» **PROMPT**:
The required output is the exact run of lines below that opens at the line with "Kun nødvendige (649, 2513)" and closes at the line with "[Næste] (415, 1999)".

» **RECORDS FOR THIS TASK**:
---+---

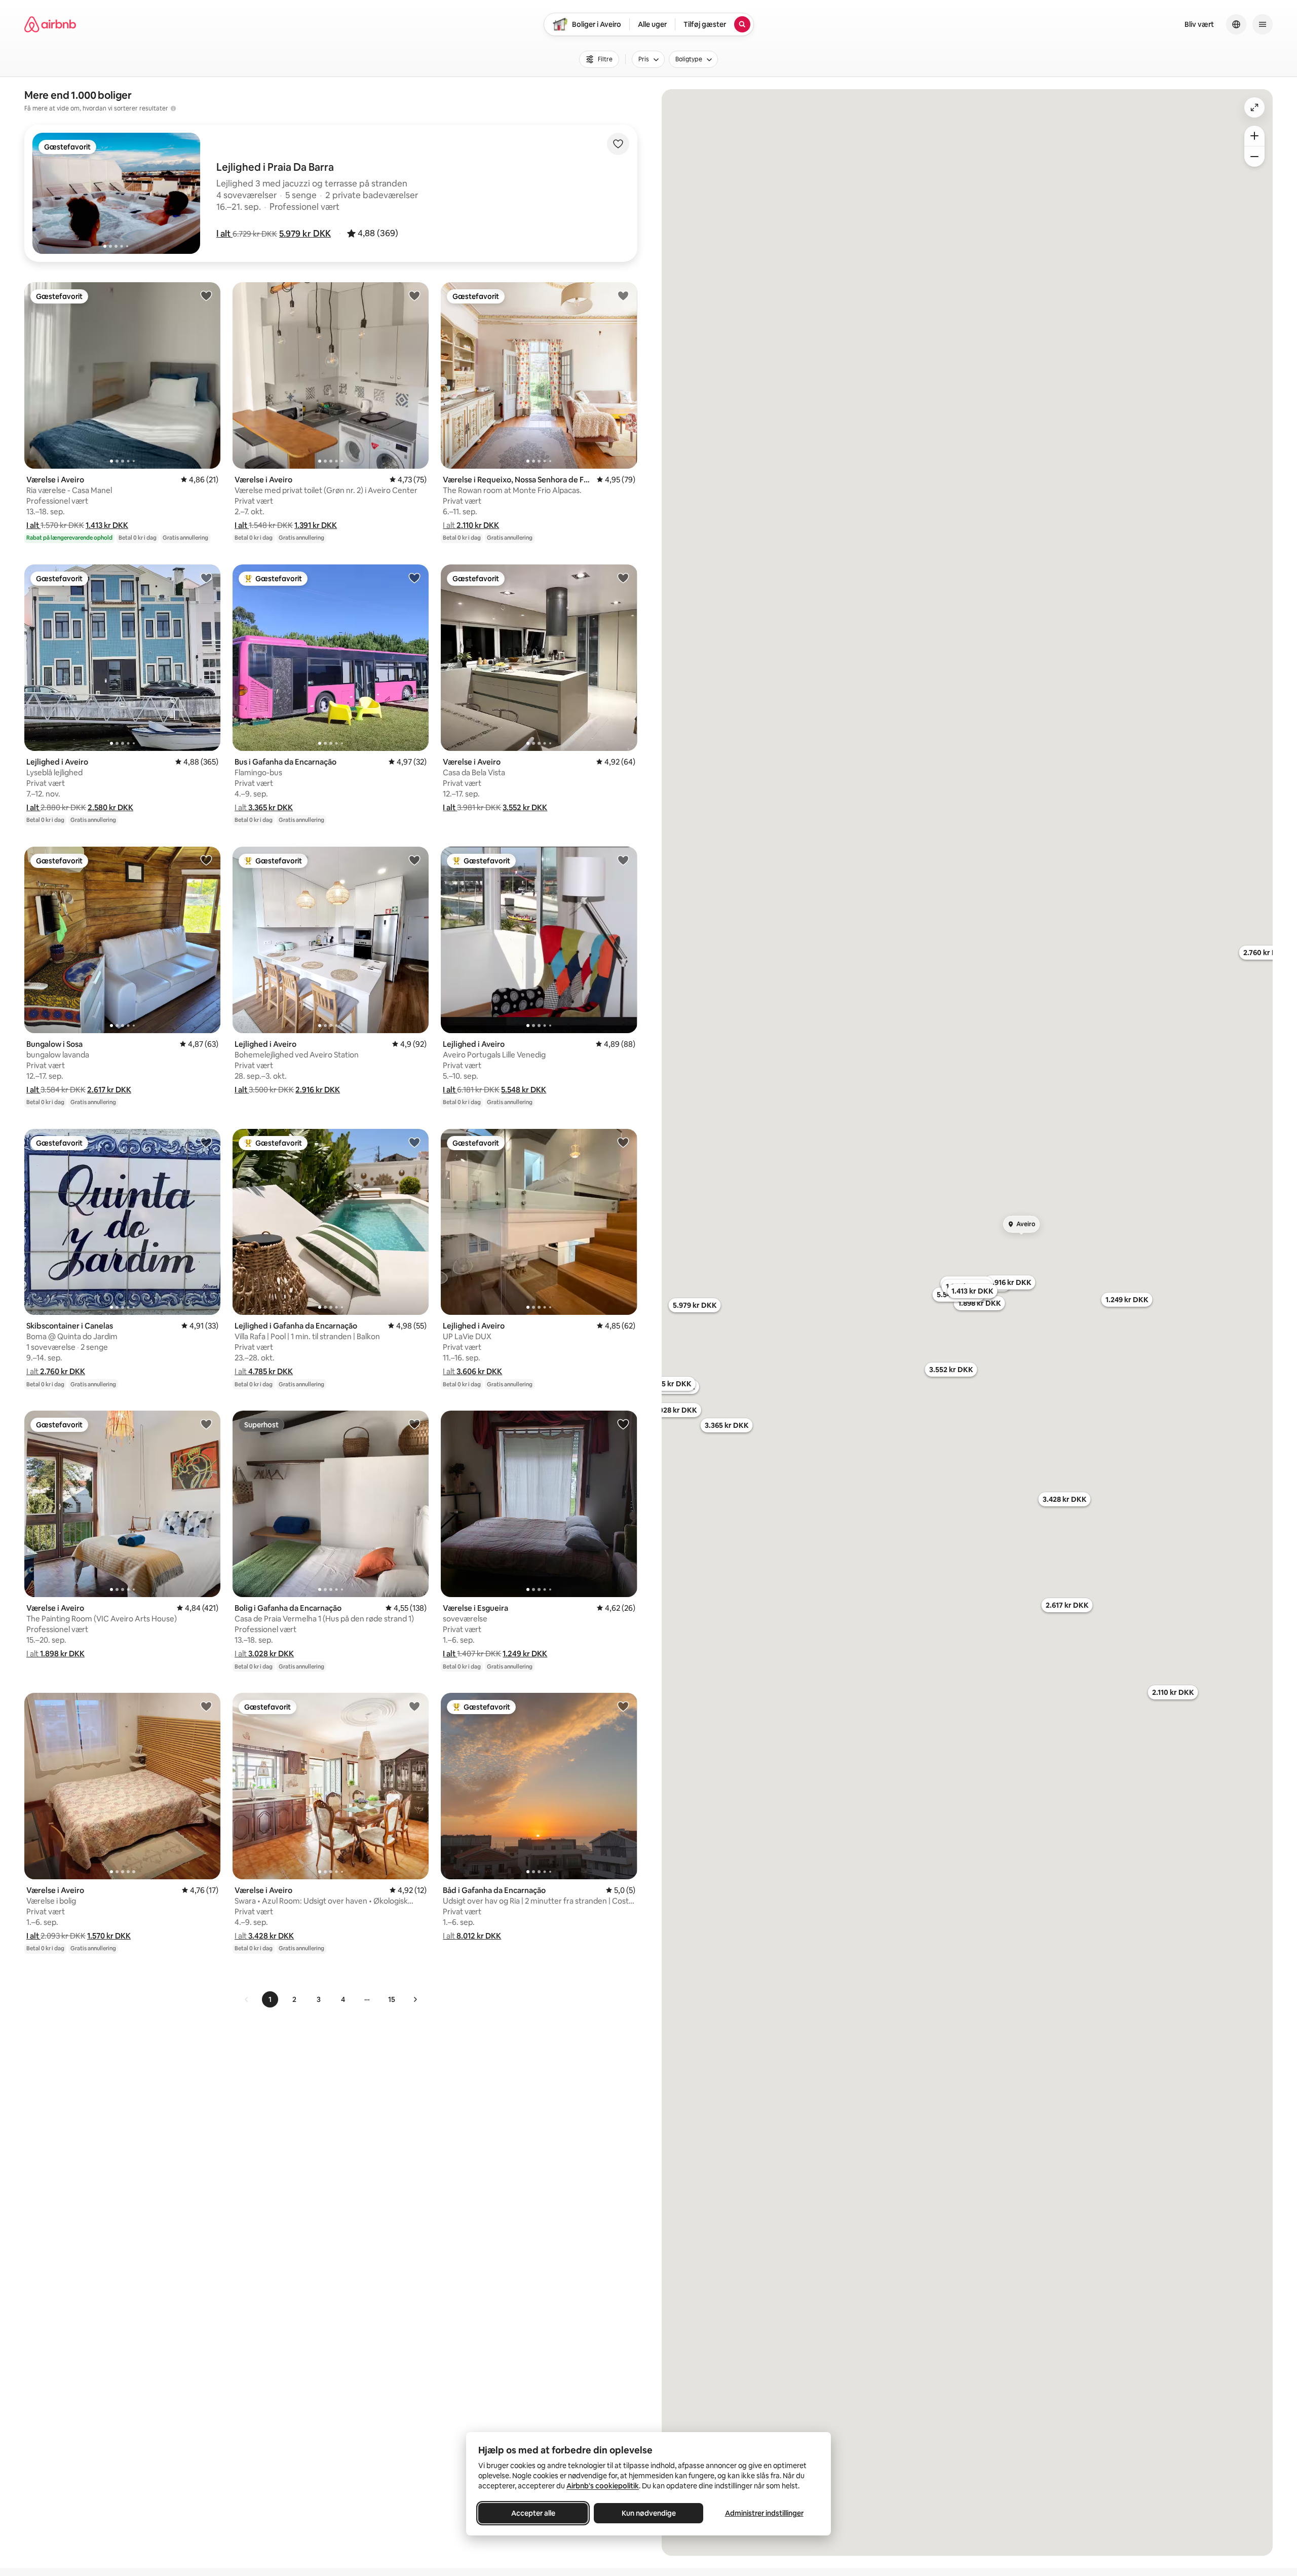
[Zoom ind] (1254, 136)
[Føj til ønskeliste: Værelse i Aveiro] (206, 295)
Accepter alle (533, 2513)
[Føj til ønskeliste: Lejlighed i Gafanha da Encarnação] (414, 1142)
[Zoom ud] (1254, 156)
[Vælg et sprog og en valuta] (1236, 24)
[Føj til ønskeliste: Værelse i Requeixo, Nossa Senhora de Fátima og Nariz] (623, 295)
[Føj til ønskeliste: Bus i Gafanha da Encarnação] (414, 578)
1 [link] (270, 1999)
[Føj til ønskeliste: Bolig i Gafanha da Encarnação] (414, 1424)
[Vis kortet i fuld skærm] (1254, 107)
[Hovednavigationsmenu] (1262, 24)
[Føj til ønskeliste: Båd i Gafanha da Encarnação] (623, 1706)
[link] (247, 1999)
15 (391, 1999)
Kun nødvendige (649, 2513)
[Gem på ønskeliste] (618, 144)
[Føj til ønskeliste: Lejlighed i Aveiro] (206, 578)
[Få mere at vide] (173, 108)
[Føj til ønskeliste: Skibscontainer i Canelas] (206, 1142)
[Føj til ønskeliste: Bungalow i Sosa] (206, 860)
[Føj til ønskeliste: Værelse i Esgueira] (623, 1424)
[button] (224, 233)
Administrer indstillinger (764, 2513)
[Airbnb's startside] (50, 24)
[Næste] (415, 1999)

---+---

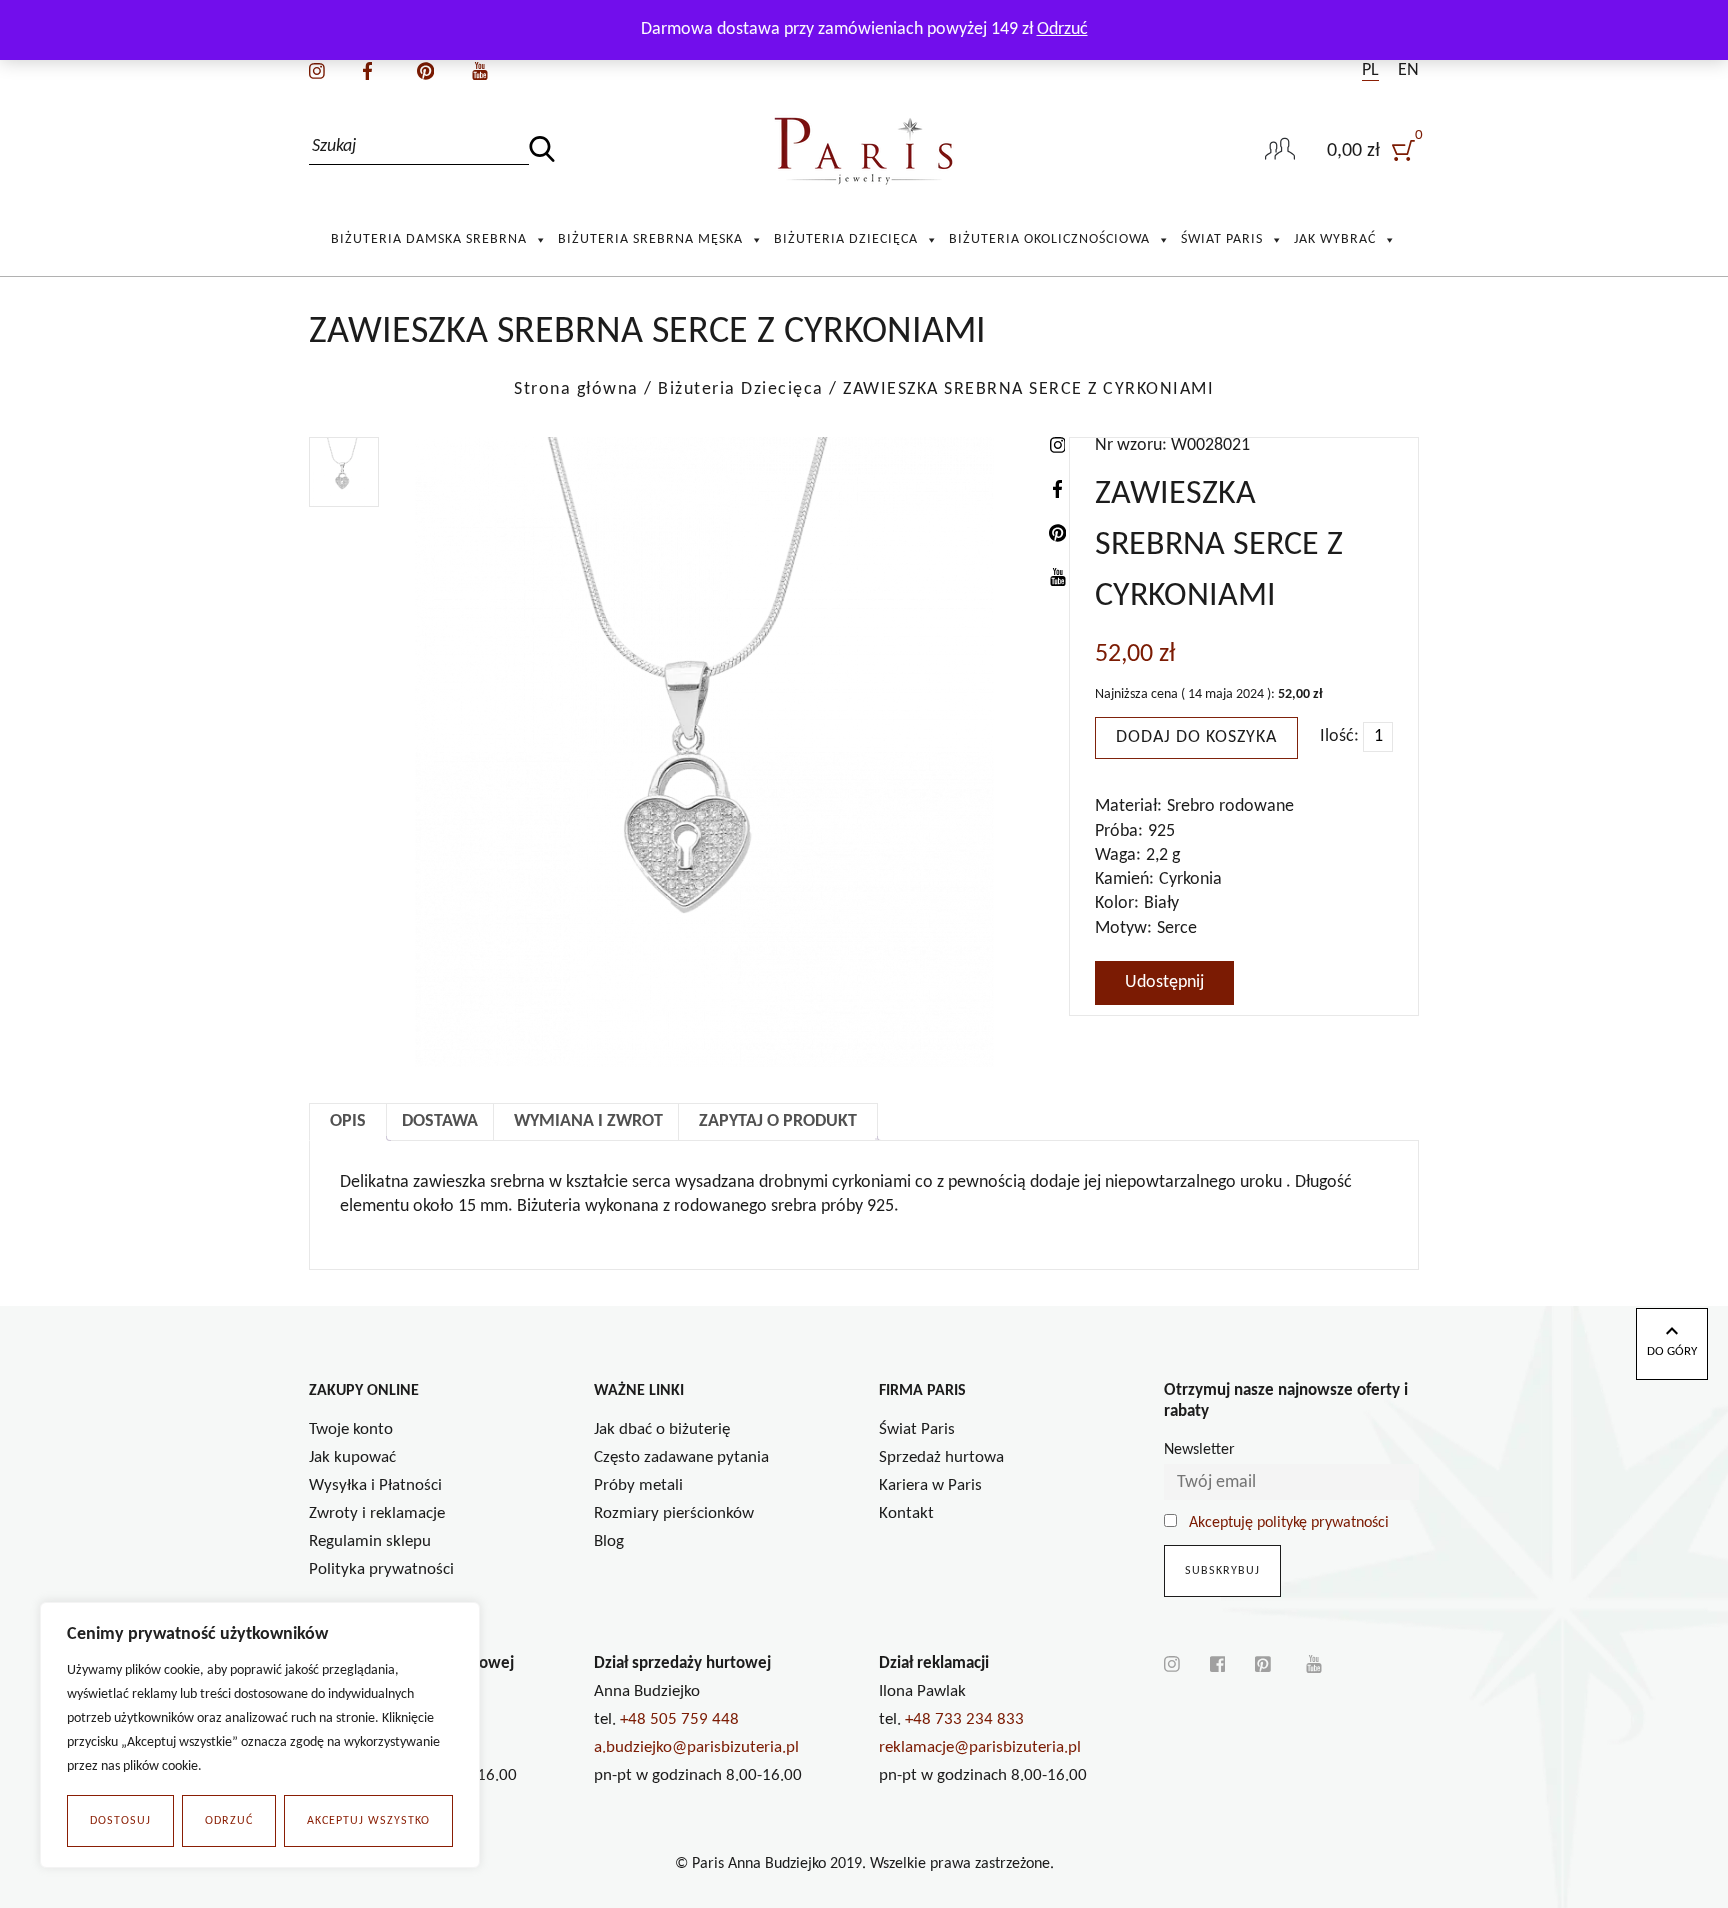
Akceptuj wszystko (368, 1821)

---+---

» **OUTPUT**:
Kun nødvendige (649, 2513)
[Gem på ønskeliste] (618, 144)
[Føj til ønskeliste: Lejlighed i Aveiro] (206, 578)
[Få mere at vide] (173, 108)
[Føj til ønskeliste: Skibscontainer i Canelas] (206, 1142)
[Føj til ønskeliste: Bungalow i Sosa] (206, 860)
[Føj til ønskeliste: Værelse i Esgueira] (623, 1424)
[button] (224, 233)
Administrer indstillinger (764, 2513)
[Airbnb's startside] (50, 24)
[Næste] (415, 1999)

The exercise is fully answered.